In the data that follows, every line containing the word "will" should be returned.

#### Information given

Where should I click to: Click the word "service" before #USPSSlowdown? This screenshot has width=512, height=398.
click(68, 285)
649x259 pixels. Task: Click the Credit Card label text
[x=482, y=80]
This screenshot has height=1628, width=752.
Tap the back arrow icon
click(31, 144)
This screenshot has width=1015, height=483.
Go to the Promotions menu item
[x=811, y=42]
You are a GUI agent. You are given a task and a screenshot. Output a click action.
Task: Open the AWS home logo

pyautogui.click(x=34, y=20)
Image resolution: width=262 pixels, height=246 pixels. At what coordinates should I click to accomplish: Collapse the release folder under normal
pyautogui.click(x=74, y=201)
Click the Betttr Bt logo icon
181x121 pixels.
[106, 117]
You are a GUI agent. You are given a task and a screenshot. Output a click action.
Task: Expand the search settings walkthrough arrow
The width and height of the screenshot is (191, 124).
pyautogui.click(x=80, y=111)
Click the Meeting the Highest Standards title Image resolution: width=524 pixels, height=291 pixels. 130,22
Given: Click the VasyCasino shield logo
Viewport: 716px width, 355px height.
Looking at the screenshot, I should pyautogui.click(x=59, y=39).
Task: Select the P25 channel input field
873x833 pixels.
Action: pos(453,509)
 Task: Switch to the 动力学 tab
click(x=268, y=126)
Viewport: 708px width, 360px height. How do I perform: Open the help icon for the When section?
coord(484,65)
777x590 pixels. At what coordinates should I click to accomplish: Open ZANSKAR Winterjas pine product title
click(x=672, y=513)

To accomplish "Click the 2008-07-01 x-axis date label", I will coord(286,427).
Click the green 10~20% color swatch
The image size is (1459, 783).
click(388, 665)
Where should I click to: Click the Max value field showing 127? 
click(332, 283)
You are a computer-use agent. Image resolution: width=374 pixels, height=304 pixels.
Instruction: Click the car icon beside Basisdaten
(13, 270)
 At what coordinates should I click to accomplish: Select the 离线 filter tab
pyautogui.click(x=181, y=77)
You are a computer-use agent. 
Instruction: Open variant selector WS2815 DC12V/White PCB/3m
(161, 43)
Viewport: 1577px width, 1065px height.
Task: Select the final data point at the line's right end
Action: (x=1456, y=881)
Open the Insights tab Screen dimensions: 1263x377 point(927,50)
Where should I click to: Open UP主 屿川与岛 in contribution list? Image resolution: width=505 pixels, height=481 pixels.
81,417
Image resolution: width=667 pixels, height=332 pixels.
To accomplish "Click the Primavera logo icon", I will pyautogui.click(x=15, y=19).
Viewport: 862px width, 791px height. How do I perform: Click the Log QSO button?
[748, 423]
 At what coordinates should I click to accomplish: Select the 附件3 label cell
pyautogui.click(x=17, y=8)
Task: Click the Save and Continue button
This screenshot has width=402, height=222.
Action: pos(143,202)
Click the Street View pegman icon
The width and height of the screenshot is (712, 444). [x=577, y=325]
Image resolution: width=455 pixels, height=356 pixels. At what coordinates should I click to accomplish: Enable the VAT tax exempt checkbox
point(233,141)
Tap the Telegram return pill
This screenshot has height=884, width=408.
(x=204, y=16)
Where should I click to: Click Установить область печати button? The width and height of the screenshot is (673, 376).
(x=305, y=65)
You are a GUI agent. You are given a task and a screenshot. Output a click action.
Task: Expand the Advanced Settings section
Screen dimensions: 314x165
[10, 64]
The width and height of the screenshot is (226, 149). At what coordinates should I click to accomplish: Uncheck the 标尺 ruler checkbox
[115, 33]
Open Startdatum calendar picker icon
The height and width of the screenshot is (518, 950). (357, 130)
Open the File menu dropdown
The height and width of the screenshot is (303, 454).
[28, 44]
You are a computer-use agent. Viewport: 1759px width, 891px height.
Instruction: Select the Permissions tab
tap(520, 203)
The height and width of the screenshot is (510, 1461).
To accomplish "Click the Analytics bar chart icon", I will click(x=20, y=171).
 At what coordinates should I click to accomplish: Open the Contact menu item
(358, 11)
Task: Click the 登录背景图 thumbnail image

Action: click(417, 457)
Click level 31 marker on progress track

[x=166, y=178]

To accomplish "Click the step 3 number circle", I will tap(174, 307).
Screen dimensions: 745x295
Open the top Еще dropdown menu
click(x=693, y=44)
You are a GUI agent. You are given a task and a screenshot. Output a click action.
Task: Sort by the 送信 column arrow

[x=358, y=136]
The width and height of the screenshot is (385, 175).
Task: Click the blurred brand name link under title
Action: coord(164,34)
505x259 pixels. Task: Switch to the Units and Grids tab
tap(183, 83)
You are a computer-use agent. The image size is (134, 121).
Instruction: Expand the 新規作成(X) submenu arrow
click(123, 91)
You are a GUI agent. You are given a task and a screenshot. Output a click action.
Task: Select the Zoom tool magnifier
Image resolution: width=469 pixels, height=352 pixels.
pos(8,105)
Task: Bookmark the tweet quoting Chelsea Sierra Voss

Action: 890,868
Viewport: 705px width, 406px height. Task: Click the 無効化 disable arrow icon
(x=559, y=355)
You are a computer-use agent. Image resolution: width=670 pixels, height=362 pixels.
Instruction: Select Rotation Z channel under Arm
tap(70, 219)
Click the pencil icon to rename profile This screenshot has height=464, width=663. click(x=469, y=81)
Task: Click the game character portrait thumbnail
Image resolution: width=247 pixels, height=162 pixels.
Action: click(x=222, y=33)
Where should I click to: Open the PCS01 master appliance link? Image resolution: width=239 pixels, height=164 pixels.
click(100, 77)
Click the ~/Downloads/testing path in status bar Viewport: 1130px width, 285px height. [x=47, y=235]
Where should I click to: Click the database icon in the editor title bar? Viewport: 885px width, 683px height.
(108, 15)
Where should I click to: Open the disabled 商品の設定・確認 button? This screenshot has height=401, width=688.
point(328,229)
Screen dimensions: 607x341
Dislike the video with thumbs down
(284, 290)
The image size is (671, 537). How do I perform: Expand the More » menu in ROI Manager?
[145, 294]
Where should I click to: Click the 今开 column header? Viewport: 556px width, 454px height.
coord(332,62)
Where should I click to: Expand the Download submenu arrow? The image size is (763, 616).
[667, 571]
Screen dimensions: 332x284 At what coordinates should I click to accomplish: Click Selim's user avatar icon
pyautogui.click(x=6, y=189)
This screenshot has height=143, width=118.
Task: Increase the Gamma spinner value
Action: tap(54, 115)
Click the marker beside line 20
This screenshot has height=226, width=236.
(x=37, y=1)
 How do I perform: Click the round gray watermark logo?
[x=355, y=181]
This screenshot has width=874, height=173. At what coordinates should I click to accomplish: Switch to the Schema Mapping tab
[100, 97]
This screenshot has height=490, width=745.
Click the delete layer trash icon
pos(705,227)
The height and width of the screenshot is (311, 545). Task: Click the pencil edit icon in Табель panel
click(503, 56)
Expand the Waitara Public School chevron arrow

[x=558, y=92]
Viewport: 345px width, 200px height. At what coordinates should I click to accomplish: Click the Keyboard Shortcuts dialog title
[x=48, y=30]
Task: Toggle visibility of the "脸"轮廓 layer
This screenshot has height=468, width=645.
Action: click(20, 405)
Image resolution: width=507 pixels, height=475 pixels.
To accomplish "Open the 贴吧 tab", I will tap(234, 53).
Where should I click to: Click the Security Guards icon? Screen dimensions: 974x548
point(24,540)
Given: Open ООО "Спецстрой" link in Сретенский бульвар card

########

# Response box
To accomplish "Click the 2008-07-01 x-axis date label", I will coord(286,427).
To accomplish "Click the Primavera logo icon", I will pyautogui.click(x=15, y=19).
To accomplish "Click the Analytics bar chart icon", I will click(x=20, y=171).
To accomplish "Click the step 3 number circle", I will tap(174, 307).
To accomplish "Open the 贴吧 tab", I will tap(234, 53).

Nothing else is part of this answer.